While some boys out in the Pacific decided to rebody their Jeeps using aircraft drop tanks, Wally Cohn came up with a different approach. Much like Brooks Stevens with the Victory Car, Cohn envisioned a somewhat more refined automobile body to go atop the Jeep four-wheel-drive chassis to create a new offering for the post-war economy. Unlike Brooks Stevens, however, he didn’t have access to the head honchos in Toledo; instead, he was serving with the U.S. occupation forces (possibly with the Army Air Force) in Germany just after the war.
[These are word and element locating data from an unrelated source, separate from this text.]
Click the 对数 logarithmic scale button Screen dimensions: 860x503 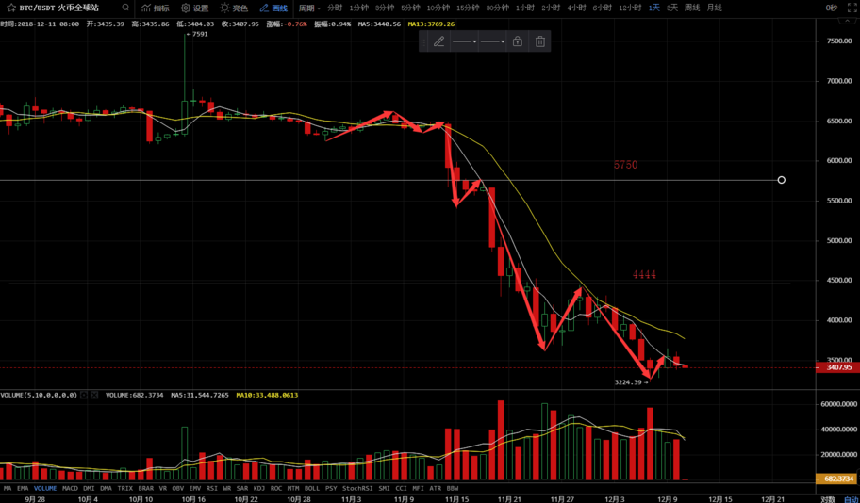[x=828, y=500]
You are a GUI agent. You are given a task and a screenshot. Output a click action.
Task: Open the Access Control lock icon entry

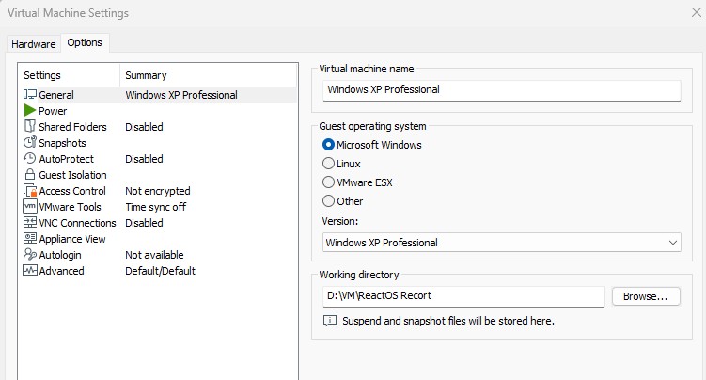tap(30, 190)
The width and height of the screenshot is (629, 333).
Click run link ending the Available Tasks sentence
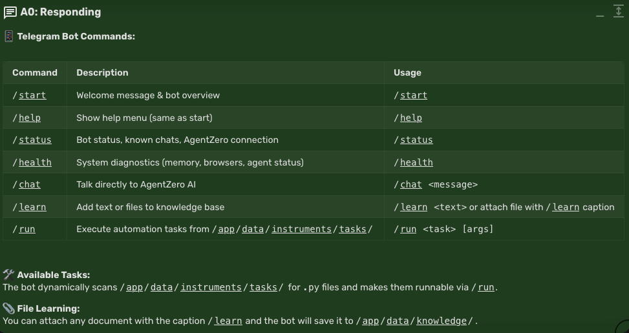486,287
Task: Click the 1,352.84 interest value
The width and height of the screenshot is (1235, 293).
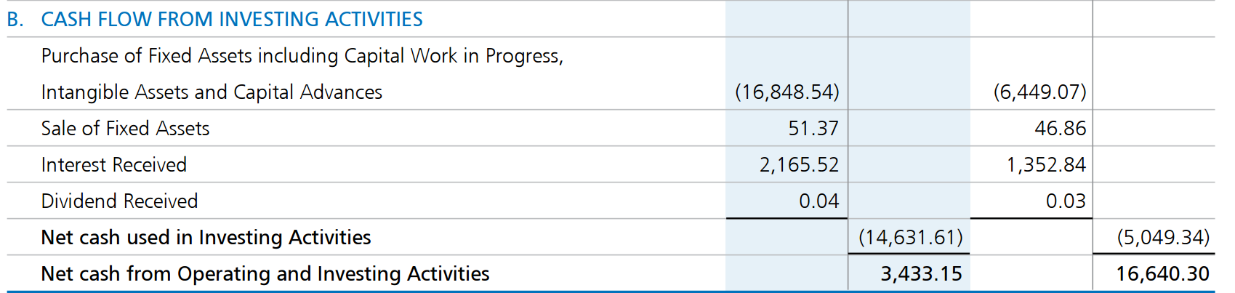Action: coord(1046,165)
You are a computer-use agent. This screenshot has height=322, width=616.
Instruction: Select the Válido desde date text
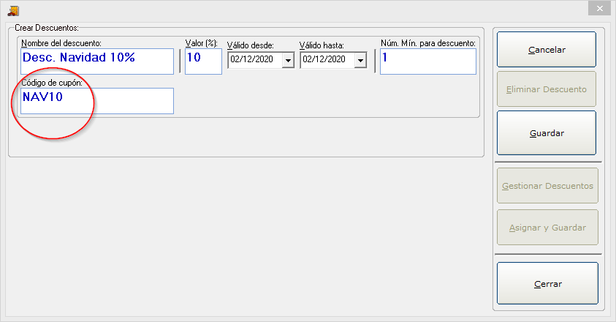(x=254, y=60)
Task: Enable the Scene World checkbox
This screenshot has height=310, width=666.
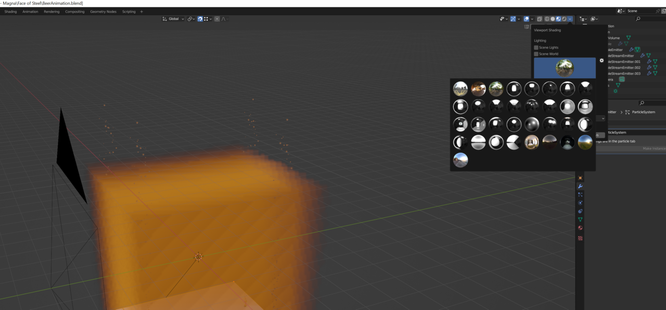Action: pos(536,54)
Also unlike Brooks Stevens (unless you count the Jeepster or the Willys station wagon), Cohn saw his vision to fruition. He found a workspace, apparently hired some German craftsmen, then cut apart a late 1930s Opel Olympia to merge its body with a Willys MB grille, chassis and drivetrain. Walter Sanders, a photographer for LIFE magazine, discovered Cohn and his Jeep in December 1946 and took plenty of pictures of the well-finished hybrid, along with pictures of Cohn’s workshops, and filed them with LIFE shortly after.
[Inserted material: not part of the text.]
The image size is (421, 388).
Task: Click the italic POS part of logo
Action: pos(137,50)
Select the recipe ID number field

But details are still lacking. The folks at eWillys filled in a few blanks in the story a couple months ago, as did the forum members at G503.com, but we still don’t know how many of these Jeep/Opel hybrids Cohn built, what exactly he called them, whether he planned to sell them, or what happened to them in the 60-plus years since.

As for Mr. Cohn, we believe we found his obituary in the September 25, 1992, issue of the Chicago Tribune. Born in 1924 in Germany, his father and stepmother sent him to the Chicago area in 1937 both to live with family and to escape the increasingly anti-Semitic mood in Germany. After Kristallnacht, his older brother Herman, his father Siegfried, and his stepmother joined him in Chicago. Walter flew 30 missions for the U.S. Army Air Corps as a bombardier during the war, earning a Distinguished Flying Cross and a Bronze Star and rising at least to the rank of Sergeant. After the war, he served as a member of the chief justice’s staff during the war crimes trials in Nuremberg, then returned to the United States and founded W&W Foreign Auto Parts in Blue Island, Illinois.